Stored data:
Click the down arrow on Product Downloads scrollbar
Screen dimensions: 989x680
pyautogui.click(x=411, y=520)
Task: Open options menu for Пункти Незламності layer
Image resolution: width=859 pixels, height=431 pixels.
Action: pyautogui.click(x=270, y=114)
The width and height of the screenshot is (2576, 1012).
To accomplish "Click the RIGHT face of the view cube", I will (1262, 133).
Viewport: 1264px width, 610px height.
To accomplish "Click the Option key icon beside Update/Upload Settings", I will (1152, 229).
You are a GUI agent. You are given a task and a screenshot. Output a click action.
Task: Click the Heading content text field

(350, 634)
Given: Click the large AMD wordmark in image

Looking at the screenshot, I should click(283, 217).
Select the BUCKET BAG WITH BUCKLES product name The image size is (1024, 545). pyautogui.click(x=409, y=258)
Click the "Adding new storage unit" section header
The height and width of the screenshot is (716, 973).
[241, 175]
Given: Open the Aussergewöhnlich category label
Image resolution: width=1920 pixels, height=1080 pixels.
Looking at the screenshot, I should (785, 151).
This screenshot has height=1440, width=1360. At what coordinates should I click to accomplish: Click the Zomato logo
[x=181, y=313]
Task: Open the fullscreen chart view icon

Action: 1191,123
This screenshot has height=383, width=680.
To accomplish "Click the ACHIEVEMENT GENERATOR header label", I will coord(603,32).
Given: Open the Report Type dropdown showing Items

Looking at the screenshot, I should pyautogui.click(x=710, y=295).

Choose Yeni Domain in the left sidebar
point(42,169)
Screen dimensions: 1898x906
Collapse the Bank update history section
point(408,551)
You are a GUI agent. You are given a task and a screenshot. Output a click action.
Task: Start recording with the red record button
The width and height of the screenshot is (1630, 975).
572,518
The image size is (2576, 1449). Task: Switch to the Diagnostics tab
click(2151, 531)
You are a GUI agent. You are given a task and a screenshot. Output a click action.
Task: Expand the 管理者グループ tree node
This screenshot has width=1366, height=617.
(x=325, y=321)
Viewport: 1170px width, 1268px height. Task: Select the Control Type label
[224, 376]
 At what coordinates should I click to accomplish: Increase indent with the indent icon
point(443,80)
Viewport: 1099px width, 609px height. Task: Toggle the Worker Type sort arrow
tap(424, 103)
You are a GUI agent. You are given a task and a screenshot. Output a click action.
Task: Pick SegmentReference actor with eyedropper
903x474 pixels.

== Directions ==
Tally the rows above that contain the word "resolution". Give only the number.

== The answer ==
2